### Document excerpt
As for the records themselves, Judge Sessions said they must be available to Mr. Kilmartin and Vince Illuzzi, lawyer for the family of Norman Woolard, if they are to argue their case that Ms. Jensen was negligent when she entrusted a high-powered car to adolescent boys.
“The obvious claim is negligent entrustment,” the judge said to Marc Heath, lawyer for Ms. Jensen. “Are you suggesting that the law is such that they could not pursue discovery: What did Ms. Jensen know about the mental or emotional state of her son?”
But, Mr. Heath replied, “Ms. Jensen never alleged that Charles was competent to drive.”
“Their position is broader than that,” the judge replied. Hypothetically, he said, the families’ lawyers might argue that, “because of his makeup, it would perhaps be negligent to even put him in that vehicle; or negligent that Ms. Jensen bought a vehicle of this sort for this young man; or gave the keys to Mr. Woolard in his presence.”
“We want the court to narrow this case,” Mr. Heath said. “They are over-reaching. Merely because they made this, perhaps creative, very broad claim,” he argued, that shouldn’t force a minor to reveal his entire personal history.
Without the records, Judge Sessions asked, “How could they ever prove their case?”
Mr. Kilmartin and Mr. Illuzzi will have access to the records, Judge Sessions ruled.
But he denied their demand that Charles Meyer submit to an examination by a psychiatrist of their choosing. Mr. Heath objected to that as “an eight-hour inquisition by their forensic expert.”
Judge Sessions ruled against Ms. Jensen’s demand that her lawyers be permitted to question Keith Flynn, the Orleans County State’s Attorney.
In their argument for punitive damages, the families’ lawyers pointed to the fact that Mr. Flynn charged Mr. Meyer, as an adult, with two counts of manslaughter. After the youth admitted responsibility for the accident and apologized to the dead boys’ families in court, the prosecutor moved his case to juvenile court.
######
### Data to examine
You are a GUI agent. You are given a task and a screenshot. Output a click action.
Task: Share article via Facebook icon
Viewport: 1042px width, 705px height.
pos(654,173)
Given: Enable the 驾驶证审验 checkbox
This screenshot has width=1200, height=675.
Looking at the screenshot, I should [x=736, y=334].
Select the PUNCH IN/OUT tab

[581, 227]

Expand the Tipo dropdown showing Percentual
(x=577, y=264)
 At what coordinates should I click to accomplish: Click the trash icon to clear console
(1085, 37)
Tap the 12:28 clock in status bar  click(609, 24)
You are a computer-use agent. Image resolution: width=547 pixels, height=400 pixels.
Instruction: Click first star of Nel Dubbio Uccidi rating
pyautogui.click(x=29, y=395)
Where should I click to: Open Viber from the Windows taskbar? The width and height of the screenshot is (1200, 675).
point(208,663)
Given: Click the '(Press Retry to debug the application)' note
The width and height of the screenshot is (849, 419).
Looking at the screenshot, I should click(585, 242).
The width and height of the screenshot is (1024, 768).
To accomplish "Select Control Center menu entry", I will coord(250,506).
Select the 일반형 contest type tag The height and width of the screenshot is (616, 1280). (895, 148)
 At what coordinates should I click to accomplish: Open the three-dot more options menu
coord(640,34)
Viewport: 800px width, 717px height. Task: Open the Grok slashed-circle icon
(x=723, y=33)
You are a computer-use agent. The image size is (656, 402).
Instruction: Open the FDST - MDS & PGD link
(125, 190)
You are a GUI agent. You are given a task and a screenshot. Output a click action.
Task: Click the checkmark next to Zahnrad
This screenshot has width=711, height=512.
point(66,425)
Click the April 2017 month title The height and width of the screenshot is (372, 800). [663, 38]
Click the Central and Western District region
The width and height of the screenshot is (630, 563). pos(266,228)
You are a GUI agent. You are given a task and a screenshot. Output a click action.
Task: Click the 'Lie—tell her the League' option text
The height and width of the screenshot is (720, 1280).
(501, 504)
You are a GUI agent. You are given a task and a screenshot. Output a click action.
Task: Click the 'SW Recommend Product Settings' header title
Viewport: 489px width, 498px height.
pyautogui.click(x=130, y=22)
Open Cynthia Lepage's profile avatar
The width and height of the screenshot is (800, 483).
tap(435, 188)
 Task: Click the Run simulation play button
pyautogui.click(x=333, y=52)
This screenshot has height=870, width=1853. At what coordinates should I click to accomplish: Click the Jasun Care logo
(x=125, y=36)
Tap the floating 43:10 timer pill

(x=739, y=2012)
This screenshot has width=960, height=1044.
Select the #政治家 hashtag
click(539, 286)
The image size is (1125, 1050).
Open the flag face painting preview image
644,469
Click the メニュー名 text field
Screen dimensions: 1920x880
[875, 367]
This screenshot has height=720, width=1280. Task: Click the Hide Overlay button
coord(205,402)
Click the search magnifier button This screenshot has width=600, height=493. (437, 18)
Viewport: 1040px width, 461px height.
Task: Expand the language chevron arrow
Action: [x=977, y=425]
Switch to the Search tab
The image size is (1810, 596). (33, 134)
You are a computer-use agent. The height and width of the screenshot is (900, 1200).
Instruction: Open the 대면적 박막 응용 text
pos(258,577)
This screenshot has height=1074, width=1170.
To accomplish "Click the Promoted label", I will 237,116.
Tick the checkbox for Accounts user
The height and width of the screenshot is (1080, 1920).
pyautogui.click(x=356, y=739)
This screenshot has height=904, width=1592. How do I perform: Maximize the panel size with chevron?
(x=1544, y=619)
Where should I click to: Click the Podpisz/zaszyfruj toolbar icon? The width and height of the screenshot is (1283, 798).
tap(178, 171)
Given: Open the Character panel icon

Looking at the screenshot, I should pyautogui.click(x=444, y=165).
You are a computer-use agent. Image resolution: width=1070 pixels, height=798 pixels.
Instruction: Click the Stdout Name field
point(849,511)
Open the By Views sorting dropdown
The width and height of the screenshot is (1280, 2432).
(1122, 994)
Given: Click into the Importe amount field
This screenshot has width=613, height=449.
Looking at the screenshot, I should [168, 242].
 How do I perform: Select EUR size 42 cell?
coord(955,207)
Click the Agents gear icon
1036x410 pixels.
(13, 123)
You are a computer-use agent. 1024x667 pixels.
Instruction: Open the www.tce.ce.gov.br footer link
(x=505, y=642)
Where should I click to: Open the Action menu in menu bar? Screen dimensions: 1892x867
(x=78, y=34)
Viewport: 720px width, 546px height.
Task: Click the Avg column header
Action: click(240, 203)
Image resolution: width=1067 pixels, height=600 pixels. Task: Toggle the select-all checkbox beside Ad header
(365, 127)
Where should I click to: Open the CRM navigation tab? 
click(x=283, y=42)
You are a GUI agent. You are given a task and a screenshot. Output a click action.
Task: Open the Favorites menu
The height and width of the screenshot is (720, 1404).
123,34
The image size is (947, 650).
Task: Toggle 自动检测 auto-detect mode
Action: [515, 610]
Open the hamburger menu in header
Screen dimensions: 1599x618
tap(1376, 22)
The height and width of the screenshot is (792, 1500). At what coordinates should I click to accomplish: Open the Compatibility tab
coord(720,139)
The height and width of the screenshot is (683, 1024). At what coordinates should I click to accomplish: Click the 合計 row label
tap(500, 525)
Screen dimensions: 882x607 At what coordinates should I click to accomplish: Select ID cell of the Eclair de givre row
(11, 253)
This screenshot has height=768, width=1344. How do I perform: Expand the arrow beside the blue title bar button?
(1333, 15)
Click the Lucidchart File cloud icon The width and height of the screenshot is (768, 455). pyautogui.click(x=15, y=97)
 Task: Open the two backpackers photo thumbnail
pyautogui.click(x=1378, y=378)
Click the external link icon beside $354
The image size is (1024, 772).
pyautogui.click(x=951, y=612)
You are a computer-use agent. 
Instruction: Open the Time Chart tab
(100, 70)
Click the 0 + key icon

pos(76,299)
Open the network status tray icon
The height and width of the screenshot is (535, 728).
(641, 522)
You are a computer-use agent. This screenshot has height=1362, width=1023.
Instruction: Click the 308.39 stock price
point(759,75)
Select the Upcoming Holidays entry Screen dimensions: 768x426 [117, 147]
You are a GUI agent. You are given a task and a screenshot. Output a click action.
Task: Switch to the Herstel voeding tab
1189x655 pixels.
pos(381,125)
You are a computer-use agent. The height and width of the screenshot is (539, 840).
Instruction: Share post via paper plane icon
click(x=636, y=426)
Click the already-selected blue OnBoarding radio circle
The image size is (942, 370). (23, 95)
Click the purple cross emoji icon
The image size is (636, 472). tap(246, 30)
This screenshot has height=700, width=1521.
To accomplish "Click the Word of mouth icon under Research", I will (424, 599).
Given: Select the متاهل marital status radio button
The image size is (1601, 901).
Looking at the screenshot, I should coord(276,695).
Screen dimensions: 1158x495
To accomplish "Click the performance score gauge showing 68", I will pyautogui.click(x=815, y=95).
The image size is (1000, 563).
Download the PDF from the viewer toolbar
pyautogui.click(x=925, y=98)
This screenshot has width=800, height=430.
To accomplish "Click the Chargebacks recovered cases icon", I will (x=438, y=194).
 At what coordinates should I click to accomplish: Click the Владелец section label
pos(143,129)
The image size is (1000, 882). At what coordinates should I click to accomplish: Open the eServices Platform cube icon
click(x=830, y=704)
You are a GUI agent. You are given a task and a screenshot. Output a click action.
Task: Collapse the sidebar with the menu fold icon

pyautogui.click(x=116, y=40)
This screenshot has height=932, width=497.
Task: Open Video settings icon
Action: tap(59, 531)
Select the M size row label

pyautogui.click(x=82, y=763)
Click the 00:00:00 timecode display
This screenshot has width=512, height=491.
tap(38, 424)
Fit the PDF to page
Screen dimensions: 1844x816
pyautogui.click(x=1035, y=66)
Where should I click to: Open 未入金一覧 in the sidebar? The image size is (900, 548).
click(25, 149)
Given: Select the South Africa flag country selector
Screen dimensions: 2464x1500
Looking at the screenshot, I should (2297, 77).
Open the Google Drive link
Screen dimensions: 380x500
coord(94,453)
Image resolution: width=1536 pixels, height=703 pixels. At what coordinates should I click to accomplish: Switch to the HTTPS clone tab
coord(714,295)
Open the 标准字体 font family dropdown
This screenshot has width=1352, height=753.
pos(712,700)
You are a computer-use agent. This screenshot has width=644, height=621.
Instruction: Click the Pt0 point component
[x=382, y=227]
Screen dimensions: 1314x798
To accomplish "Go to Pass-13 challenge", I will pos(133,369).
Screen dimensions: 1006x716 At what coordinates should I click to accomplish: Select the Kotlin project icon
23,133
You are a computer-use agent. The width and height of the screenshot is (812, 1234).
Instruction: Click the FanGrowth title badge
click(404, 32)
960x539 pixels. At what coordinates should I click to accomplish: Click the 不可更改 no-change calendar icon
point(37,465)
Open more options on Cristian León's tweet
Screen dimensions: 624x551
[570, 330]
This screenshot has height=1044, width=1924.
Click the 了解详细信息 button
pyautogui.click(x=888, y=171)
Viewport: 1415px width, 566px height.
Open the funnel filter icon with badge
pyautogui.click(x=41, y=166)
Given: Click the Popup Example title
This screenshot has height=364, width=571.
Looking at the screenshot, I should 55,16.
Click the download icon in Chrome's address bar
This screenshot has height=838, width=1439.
######
__Task 1__.
Write out the court report from "Without the records, Judge" to "to juvenile court.".
__Task 2__.
According to the court report, why did Judge Sessions say the records must be available to Mr. Kilmartin and Vince Illuzzi?
Rely only on the court report when responding.

__Written solution 1__.
Without the records, Judge Sessions asked, “How could they ever prove their case?”
Mr. Kilmartin and Mr. Illuzzi will have access to the records, Judge Sessions ruled.
But he denied their demand that Charles Meyer submit to an examination by a psychiatrist of their choosing. Mr. Heath objected to that as “an eight-hour inquisition by their forensic expert.”
Judge Sessions ruled against Ms. Jensen’s demand that her lawyers be permitted to question Keith Flynn, the Orleans County State’s Attorney.
In their argument for punitive damages, the families’ lawyers pointed to the fact that Mr. Flynn charged Mr. Meyer, as an adult, with two counts of manslaughter. After the youth admitted responsibility for the accident and apologized to the dead boys’ families in court, the prosecutor moved his case to juvenile court.

__Written solution 2__.
They need the records if they are to argue their case that Ms. Jensen was negligent when she entrusted a high-powered car to adolescent boys.